Global Deployment Guide > Supported Character Sets and Collation > Supported Traditional and Unicode Character Sets >

Traditional Character Sets


Before the emergence of Unicode, traditional character sets were available to address storage and processing requirements for a specific language or group of languages. Examples of traditional character sets are Western European, covering languages spoken in Western European countries as well as in all countries in the Americas, and Japanese covering the Japanese language.

Because of the regional aspect of traditional character sets, character data for languages not part of the character set cannot be processed in the same environment. Therefore, when a need to process data from belonging to multiple character sets arise, customers are forced to provide multiple environments.

Also, as character sets are expressed in code pages, the numeric representation of a character in one code page may be different from the representation in another code page, and often the character does not even exist.

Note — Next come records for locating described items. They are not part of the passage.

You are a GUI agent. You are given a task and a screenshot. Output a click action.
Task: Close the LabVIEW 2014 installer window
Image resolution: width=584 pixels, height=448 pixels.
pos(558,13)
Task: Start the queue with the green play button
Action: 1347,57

For example, the letter a-umlaut (ä) in the Western European character set does not exist in the Arabic character set. In a Western European code page, like 1252 or ISO 8859-1, the a-umlaut occupies code point E4 (Hex value). In the Arabic code page, like 1256 or ISO 8859-6, the E4 code point is an Arabic character and not the a-umlaut. This means that it is not possible to represent neither the umlaut character on an Arabic system, nor the Arabic character in a Western European system.

There are a set of characters that are common in most generally used traditional character sets and code pages. These characters are known as the ASCII characters. They include the common characters used in the English language and they occupy the first 128 code points (Hex 00-9F) in the traditional code pages.